**Exercise objective**
Repeat the records below word for word.

[Source data]
=== Begin Enclosure ===
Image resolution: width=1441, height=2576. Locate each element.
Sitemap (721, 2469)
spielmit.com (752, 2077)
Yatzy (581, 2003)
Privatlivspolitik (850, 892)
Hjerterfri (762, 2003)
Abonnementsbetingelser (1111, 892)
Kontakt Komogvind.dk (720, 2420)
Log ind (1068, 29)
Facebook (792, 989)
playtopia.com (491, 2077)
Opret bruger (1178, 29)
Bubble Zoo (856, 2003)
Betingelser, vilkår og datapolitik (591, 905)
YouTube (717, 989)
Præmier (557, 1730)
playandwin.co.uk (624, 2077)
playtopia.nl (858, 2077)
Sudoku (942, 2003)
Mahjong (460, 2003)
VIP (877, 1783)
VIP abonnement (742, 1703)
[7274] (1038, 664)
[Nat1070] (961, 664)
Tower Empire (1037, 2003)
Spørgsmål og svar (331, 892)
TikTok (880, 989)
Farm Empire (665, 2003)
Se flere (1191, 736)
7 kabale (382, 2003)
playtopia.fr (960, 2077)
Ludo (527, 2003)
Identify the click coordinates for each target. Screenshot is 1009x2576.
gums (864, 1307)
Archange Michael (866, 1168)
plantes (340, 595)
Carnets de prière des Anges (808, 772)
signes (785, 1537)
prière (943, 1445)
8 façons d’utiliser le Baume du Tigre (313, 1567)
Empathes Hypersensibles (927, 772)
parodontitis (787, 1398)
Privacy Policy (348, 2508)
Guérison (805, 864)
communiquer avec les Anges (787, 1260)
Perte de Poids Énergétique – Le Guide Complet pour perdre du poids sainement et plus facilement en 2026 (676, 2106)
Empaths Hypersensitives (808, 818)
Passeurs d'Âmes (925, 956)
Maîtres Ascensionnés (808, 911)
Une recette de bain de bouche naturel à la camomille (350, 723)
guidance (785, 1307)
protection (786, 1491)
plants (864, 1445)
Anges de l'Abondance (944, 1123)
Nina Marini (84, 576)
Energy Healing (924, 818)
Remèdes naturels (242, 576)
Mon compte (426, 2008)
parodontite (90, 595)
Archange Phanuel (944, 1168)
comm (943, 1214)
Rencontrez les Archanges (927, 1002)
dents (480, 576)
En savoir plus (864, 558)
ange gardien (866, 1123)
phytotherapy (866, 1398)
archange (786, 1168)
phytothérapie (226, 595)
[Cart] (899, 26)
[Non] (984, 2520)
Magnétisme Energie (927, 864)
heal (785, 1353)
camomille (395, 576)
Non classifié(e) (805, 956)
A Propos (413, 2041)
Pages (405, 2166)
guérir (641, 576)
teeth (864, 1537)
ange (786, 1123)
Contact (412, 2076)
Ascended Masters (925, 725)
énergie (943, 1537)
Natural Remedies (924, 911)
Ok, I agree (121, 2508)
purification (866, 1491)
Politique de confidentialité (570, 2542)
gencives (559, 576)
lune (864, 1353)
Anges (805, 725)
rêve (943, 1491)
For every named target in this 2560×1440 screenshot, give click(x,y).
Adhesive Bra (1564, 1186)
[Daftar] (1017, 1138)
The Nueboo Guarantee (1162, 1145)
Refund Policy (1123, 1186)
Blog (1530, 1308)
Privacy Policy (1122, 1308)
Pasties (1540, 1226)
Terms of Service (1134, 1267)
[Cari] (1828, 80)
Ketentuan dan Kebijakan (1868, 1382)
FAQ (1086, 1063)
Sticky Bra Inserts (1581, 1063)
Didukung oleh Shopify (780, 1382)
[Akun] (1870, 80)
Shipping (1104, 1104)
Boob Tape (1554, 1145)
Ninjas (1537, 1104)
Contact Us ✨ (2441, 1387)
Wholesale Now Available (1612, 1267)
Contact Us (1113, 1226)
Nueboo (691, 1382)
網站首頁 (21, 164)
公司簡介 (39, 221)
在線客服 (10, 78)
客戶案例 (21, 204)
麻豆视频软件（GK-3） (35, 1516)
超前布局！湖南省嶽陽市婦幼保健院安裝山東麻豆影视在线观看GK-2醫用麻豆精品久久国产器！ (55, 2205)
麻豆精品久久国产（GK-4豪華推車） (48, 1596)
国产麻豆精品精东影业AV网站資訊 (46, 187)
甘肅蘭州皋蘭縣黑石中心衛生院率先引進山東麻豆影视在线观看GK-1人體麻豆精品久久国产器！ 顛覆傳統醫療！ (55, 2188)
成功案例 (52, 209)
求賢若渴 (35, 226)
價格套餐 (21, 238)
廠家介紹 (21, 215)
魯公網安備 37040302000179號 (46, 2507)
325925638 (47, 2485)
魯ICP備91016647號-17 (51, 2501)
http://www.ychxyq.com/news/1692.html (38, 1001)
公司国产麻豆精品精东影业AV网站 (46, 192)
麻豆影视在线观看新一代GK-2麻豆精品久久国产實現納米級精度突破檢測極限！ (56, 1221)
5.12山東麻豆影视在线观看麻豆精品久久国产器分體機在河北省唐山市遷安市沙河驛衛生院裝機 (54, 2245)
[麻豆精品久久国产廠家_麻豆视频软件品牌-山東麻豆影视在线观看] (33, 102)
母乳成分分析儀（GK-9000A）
=== End Enclosure ===
**Exercise output**
Image resolution: width=1441, height=2576. Locate each element.
Sitemap (721, 2469)
spielmit.com (752, 2077)
Yatzy (581, 2003)
Privatlivspolitik (850, 892)
Hjerterfri (762, 2003)
Abonnementsbetingelser (1111, 892)
Kontakt Komogvind.dk (720, 2420)
Log ind (1068, 29)
Facebook (792, 989)
playtopia.com (491, 2077)
Opret bruger (1178, 29)
Bubble Zoo (856, 2003)
Betingelser, vilkår og datapolitik (591, 905)
YouTube (717, 989)
Præmier (557, 1730)
playandwin.co.uk (624, 2077)
playtopia.nl (858, 2077)
Sudoku (942, 2003)
Mahjong (460, 2003)
VIP (877, 1783)
VIP abonnement (742, 1703)
[7274] (1038, 664)
[Nat1070] (961, 664)
Tower Empire (1037, 2003)
Spørgsmål og svar (331, 892)
TikTok (880, 989)
Farm Empire (665, 2003)
Se flere (1191, 736)
7 kabale (382, 2003)
playtopia.fr (960, 2077)
Ludo (527, 2003)
Identify the click coordinates for each target. Screenshot is 1009x2576.
gums (864, 1307)
Archange Michael (866, 1168)
plantes (340, 595)
Carnets de prière des Anges (808, 772)
signes (785, 1537)
prière (943, 1445)
8 façons d’utiliser le Baume du Tigre (313, 1567)
Empathes Hypersensibles (927, 772)
parodontitis (787, 1398)
Privacy Policy (348, 2508)
Guérison (805, 864)
communiquer avec les Anges (787, 1260)
Perte de Poids Énergétique – Le Guide Complet pour perdre du poids sainement et plus facilement en 2026 (676, 2106)
Empaths Hypersensitives (808, 818)
Passeurs d'Âmes (925, 956)
Maîtres Ascensionnés (808, 911)
Une recette de bain de bouche naturel à la camomille (350, 723)
guidance (785, 1307)
protection (786, 1491)
plants (864, 1445)
Anges de l'Abondance (944, 1123)
Nina Marini (84, 576)
Energy Healing (924, 818)
Remèdes naturels (242, 576)
Mon compte (426, 2008)
parodontite (90, 595)
Archange Phanuel (944, 1168)
comm (943, 1214)
Rencontrez les Archanges (927, 1002)
dents (480, 576)
En savoir plus (864, 558)
ange gardien (866, 1123)
phytotherapy (866, 1398)
archange (786, 1168)
phytothérapie (226, 595)
[Cart] (899, 26)
[Non] (984, 2520)
Magnétisme Energie (927, 864)
heal (785, 1353)
camomille (395, 576)
Non classifié(e) (805, 956)
A Propos (413, 2041)
Pages (405, 2166)
guérir (641, 576)
teeth (864, 1537)
ange (786, 1123)
Contact (412, 2076)
Ascended Masters (925, 725)
énergie (943, 1537)
Natural Remedies (924, 911)
Ok, I agree (121, 2508)
purification (866, 1491)
Politique de confidentialité (570, 2542)
gencives (559, 576)
lune (864, 1353)
Anges (805, 725)
rêve (943, 1491)
For every named target in this 2560×1440 screenshot, give click(x,y).
Adhesive Bra (1564, 1186)
[Daftar] (1017, 1138)
The Nueboo Guarantee (1162, 1145)
Refund Policy (1123, 1186)
Blog (1530, 1308)
Privacy Policy (1122, 1308)
Pasties (1540, 1226)
Terms of Service (1134, 1267)
[Cari] (1828, 80)
Ketentuan dan Kebijakan (1868, 1382)
FAQ (1086, 1063)
Sticky Bra Inserts (1581, 1063)
Didukung oleh Shopify (780, 1382)
[Akun] (1870, 80)
Shipping (1104, 1104)
Boob Tape (1554, 1145)
Ninjas (1537, 1104)
Contact Us ✨ (2441, 1387)
Wholesale Now Available (1612, 1267)
Contact Us (1113, 1226)
Nueboo (691, 1382)
網站首頁 (21, 164)
公司簡介 (39, 221)
在線客服 (10, 78)
客戶案例 (21, 204)
麻豆视频软件（GK-3） (35, 1516)
超前布局！湖南省嶽陽市婦幼保健院安裝山東麻豆影视在线观看GK-2醫用麻豆精品久久国产器！ (55, 2205)
麻豆精品久久国产（GK-4豪華推車） (48, 1596)
国产麻豆精品精东影业AV网站資訊 (46, 187)
甘肅蘭州皋蘭縣黑石中心衛生院率先引進山東麻豆影视在线观看GK-1人體麻豆精品久久国产器！ 顛覆傳統醫療！ (55, 2188)
成功案例 (52, 209)
求賢若渴 (35, 226)
價格套餐 (21, 238)
廠家介紹 (21, 215)
魯公網安備 37040302000179號 (46, 2507)
325925638 (47, 2485)
魯ICP備91016647號-17 (51, 2501)
http://www.ychxyq.com/news/1692.html (38, 1001)
公司国产麻豆精品精东影业AV网站 (46, 192)
麻豆影视在线观看新一代GK-2麻豆精品久久国产實現納米級精度突破檢測極限！ (56, 1221)
5.12山東麻豆影视在线观看麻豆精品久久国产器分體機在河北省唐山市遷安市沙河驛衛生院裝機 (54, 2245)
[麻豆精品久久国产廠家_麻豆视频软件品牌-山東麻豆影视在线观看] (33, 102)
母乳成分分析儀（GK-9000A）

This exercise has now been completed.